2.Increase heat to high. Add mince. Cook 5 minutes, stirring to break up any lumps, until browned. Add tomato, parsley, oregano and water. Simmer, stirring occasionally, 25 minutes.
3.Meanwhile, bring a large saucepan of salted water to the boil. Add rigatoni. Boil, uncovered, 12-13 minutes, until al dente. Drain and return to pan. Pour over butter. Add 1/2 cup of parmesan and mix well. Season to taste. Set aside.
4.Preheat oven to 200°C (180°C fan-forced). Grease two 10-cup capacity ovenproof dishes.
5.Make cream sauce: melt butter in a saucepan on low heat. Add flour. Cook, stirring, 2 minutes. Add milk; bring to the boil, whisking constantly. Cook 5 minutes, until mixture thickens. Remove from heat. Add nutmeg. Season to taste. Cool slightly, then whisk in beaten egg.

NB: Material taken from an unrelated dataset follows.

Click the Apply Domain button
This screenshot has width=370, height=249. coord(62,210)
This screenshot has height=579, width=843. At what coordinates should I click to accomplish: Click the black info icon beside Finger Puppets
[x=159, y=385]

6.Add 3 beaten eggs to rigatoni; toss to coat. Spoon half into prepared dishes. Cover with bolognese sauce; top with remaining pasta.
7.Spoon over cream sauce; spread out to completely cover pasta. Sprinkle over remaining parmesan. Bake 30 minutes, until golden. Stand 10 minutes, before serving.